◆ **EXTRACT TO READ**
◆ ◆ ◆ ◆

The lead author of the report, which appeared in Pediatrics, said the conclusion supports the idea that the smoking itself - not the sex, profanity or violence that may go along with it in certain films - influences teens to take up the habit.
"Movie smoking seems to be just as impactful if it's packaged in a PG-13 movie as opposed to an R movie," said James Sargent, from the Geisei School of Medicine at Dartmouth in Lebanon, New Hampshire.
"I really think it's a 'cool' factor. The more they see it, the more they start to see ways that (smoking) might make them seem more movie star," he told Reuters Health.
Sargent and his colleagues counted how many times a character was seen smoking in each of over 500 box-office hits from recent years. Then they asked 6,500 U.S. children aged 10 to 14 which of a random selection of 50 of those movies they'd watched.
The average "dose" of movie smoking was 275 scenes from films rated PG-13 and 93 scenes from R movies, the researchers said.
In three subsequent interviews with the same youths, those who had watched smoking-heavy movies were more likely to pick up the habit themselves. For each extra 500 smoking shots reported in their initial survey, young people were 33 to 49 percent more likely to try cigarettes over the next two years.
The effect of on-screen smoking was not significantly different for PG-13 and R films. Because young people tend to see more PG-13 films, Sargent's team calculated that if smoking automatically earned an R rating, the number of youngsters who try cigarettes would drop by 18 percent.

◆ ◆ ◆ ◆

◆ **DATA SEGMENT**

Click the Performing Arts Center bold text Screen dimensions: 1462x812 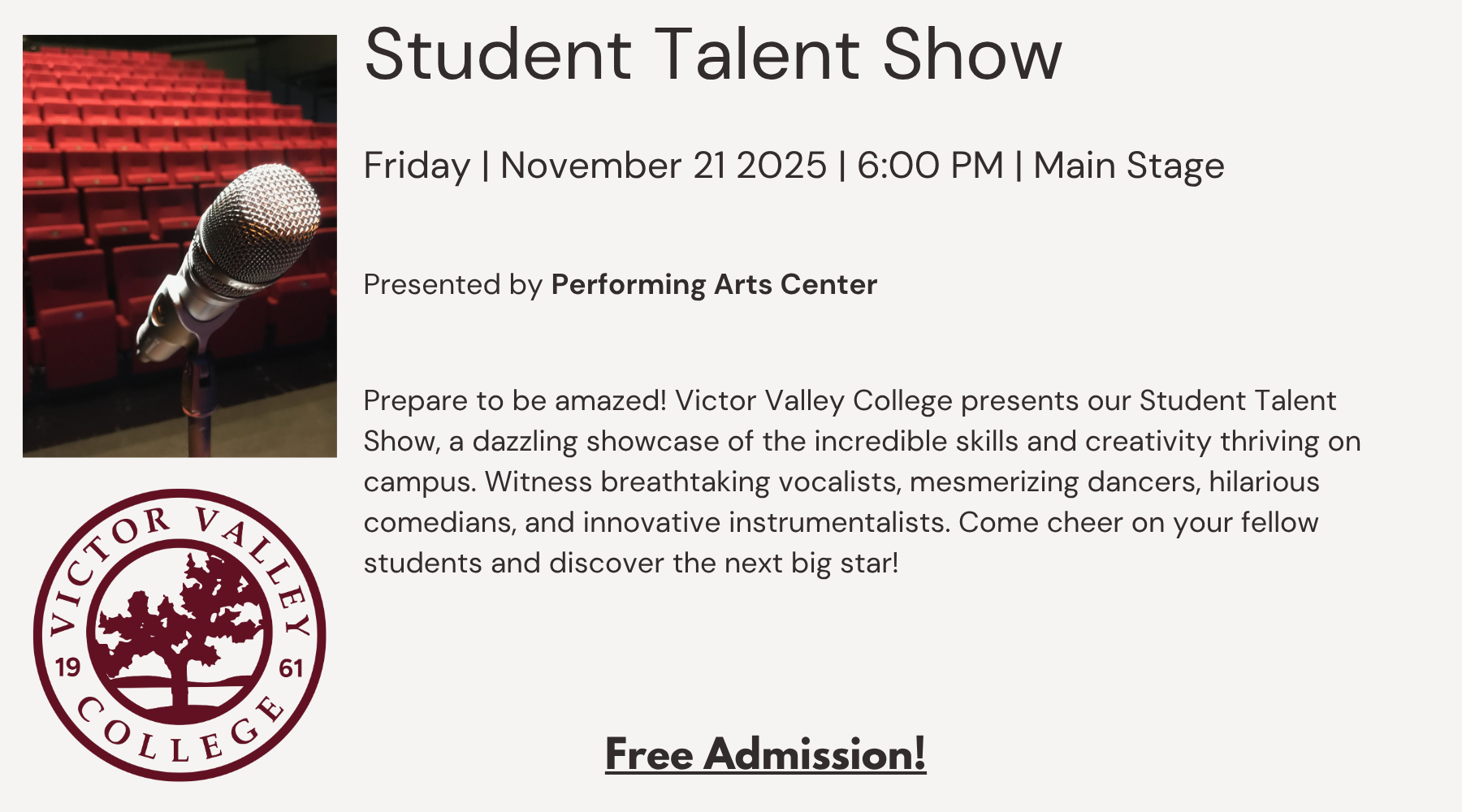coord(714,284)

◆ ◆ ◆ ◆

◆ **PROBLEMS TO WORK ON**
[1] Sum up the article on movie smoking in two sentences.
[2] Answer these questions from the article on movie smoking:
(a) How many U.S. children were asked which movies they had watched?
(b) What was the average "dose" of movie smoking from films rated PG-13?
(c) Over what period were young people 33 to 49 percent more likely to try cigarettes for each extra 500 smoking shots?
[3] List every percentage figure given in the article on movie smoking.

◆ **EXERCISE RESPONSES**
[1] A study in Pediatrics led by James Sargent found that U.S. children aged 10 to 14 who had watched more smoking in movies were more likely to take up the habit, and the effect was not significantly different for PG-13 and R films. Because young people tend to see more PG-13 films, the researchers calculated that automatically giving films with smoking an R rating would cut the number of youngsters who try cigarettes by 18 percent.

[2]
(a) 6,500 children aged 10 to 14.
(b) 275 scenes.
(c) Over the next two years.

[3]
33 percent
49 percent
18 percent